■ **TO DO**
Identify every line of the material that contains the string "computer" and copy each of those lines.
[DATA SECTION start]
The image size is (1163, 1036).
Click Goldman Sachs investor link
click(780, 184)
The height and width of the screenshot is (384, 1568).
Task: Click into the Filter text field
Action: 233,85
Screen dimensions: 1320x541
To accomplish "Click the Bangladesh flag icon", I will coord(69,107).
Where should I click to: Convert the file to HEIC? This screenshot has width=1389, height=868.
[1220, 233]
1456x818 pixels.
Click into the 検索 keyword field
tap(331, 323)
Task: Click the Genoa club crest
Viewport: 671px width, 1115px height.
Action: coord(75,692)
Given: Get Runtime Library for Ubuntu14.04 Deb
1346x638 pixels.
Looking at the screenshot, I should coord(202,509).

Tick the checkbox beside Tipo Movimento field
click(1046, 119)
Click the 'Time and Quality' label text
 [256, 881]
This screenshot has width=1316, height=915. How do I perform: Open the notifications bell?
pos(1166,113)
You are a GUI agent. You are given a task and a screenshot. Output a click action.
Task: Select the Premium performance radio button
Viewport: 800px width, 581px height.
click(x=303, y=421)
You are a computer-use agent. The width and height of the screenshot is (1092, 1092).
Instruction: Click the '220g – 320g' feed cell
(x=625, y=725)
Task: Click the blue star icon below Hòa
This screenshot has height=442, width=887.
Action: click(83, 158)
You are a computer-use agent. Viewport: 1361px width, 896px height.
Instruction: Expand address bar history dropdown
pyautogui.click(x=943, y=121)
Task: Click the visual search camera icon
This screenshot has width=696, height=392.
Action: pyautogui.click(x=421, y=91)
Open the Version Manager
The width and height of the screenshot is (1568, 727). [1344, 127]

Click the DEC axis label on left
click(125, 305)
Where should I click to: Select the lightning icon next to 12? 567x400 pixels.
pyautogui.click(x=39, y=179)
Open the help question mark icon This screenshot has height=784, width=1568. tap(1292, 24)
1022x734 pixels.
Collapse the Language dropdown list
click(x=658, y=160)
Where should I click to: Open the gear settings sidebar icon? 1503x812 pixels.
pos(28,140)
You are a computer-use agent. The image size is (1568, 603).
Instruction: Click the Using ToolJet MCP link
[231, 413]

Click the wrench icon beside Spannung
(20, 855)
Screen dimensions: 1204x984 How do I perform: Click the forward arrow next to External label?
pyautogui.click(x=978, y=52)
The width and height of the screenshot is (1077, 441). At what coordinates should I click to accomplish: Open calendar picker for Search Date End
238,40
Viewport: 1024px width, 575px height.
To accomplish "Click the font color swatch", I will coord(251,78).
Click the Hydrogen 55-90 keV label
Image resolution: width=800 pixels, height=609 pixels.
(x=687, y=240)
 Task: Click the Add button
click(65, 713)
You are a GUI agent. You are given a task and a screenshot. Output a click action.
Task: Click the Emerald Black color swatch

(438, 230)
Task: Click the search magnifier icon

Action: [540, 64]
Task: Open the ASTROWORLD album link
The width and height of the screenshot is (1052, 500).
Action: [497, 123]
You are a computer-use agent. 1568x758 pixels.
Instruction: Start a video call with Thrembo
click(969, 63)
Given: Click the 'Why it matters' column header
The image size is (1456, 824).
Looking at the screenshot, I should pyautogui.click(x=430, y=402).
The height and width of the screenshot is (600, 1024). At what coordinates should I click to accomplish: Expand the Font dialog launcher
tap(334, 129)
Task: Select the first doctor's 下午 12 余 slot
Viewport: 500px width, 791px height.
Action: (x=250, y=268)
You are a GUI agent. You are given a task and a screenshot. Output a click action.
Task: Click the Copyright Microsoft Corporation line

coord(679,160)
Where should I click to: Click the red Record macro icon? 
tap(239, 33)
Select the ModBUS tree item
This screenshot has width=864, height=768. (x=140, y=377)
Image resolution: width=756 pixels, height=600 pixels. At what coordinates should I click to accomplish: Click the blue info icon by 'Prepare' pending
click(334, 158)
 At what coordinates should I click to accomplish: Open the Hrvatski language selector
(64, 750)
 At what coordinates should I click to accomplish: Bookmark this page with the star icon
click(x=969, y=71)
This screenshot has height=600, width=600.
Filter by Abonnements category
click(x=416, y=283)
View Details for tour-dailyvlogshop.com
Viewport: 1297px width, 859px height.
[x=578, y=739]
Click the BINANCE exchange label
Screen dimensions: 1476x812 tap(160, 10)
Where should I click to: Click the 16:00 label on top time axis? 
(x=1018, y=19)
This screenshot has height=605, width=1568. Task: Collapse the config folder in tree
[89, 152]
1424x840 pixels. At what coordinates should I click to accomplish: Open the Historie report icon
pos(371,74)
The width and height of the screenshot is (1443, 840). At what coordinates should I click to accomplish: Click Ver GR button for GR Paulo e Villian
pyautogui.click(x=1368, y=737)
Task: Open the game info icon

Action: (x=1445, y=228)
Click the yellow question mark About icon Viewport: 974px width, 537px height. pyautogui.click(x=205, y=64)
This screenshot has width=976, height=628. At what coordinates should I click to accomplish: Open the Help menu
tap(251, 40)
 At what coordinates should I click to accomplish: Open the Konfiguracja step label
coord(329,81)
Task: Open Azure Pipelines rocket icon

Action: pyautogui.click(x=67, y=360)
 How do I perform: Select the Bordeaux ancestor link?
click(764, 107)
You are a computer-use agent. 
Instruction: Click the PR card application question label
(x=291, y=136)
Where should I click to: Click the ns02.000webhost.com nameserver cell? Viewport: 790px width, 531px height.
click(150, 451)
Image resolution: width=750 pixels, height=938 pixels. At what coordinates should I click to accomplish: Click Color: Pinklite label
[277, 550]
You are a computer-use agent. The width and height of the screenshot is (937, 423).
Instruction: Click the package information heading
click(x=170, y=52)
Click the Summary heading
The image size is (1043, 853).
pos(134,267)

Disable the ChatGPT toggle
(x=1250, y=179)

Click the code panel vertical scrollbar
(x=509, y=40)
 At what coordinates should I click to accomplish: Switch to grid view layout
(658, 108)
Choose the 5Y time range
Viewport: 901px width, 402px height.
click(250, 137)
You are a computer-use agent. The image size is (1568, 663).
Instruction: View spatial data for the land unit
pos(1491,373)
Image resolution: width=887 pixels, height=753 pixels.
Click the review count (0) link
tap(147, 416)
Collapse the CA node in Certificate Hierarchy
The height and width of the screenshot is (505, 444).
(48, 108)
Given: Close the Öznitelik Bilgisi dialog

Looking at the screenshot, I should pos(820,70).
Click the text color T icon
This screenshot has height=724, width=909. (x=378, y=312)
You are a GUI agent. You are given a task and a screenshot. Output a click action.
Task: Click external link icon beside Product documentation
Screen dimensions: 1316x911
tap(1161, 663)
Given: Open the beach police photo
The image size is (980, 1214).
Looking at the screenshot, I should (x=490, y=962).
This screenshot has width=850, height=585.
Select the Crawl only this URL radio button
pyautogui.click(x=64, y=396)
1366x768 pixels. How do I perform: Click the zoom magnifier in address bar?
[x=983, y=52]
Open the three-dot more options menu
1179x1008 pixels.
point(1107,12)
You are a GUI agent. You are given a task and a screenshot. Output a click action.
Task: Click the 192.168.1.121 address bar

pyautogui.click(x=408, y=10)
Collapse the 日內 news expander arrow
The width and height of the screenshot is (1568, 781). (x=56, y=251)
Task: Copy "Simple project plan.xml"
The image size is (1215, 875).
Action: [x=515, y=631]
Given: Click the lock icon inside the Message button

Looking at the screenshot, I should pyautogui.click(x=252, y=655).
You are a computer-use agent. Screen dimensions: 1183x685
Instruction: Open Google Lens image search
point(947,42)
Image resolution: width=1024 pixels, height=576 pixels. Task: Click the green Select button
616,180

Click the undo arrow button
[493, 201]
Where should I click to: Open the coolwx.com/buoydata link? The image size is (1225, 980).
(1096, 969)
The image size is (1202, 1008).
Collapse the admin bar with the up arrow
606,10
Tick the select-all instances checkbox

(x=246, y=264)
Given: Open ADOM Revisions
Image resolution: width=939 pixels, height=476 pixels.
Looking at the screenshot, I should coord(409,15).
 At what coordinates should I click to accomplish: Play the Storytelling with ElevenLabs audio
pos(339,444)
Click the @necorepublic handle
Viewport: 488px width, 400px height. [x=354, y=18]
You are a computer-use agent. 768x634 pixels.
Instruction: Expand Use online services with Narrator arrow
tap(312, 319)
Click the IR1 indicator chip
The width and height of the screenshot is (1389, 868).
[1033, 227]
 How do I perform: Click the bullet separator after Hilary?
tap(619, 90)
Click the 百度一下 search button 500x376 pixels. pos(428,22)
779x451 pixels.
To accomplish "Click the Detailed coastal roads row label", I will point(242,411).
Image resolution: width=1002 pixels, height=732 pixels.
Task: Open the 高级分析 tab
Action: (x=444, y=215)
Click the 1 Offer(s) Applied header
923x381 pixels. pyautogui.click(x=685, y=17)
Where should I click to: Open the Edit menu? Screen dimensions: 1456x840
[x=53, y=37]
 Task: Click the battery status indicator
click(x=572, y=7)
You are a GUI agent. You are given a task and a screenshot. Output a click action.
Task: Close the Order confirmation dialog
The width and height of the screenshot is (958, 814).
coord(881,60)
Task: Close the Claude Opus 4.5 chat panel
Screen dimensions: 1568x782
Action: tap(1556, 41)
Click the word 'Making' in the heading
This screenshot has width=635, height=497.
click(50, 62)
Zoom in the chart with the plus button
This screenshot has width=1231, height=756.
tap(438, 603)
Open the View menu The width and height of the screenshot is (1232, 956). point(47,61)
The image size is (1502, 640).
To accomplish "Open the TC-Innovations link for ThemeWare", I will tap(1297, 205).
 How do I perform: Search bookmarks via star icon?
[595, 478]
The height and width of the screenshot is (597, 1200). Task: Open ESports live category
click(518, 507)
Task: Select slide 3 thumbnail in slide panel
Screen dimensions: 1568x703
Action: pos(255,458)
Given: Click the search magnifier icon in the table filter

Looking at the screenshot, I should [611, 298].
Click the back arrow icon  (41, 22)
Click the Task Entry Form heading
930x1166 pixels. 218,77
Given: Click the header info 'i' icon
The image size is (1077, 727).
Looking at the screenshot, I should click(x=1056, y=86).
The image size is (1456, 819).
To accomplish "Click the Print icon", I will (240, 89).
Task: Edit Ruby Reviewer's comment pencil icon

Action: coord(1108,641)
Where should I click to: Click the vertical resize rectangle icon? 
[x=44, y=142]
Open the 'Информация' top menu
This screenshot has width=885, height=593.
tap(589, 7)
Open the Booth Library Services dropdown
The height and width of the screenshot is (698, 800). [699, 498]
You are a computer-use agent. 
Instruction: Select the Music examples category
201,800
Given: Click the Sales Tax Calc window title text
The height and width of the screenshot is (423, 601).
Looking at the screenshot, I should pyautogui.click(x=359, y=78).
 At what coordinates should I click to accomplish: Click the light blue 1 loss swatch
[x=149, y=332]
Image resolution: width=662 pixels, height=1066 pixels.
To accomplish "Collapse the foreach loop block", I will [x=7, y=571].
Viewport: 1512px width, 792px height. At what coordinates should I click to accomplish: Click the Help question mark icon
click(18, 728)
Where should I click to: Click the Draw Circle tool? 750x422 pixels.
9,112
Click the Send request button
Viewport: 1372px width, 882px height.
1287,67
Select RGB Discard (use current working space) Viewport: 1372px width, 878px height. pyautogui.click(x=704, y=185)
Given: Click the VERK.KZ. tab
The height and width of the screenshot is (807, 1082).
[DATA SECTION end]
■ **EXERCISE RESPONSE**
You are a computer-use agent. The width and height of the screenshot is (1092, 1092).
You are a computer-use agent. Viewport: 1361px width, 896px height.
You are a computer-use agent. The image size is (1568, 603).
You are a computer-use agent. 1568x758 pixels.
You are a computer-use agent. 
You are a computer-use agent. The width and height of the screenshot is (937, 423).
You are a computer-use agent. The image size is (1568, 663).
You are a computer-use agent. Screen dimensions: 1183x685
You are a computer-use agent. 768x634 pixels.
You are a computer-use agent. 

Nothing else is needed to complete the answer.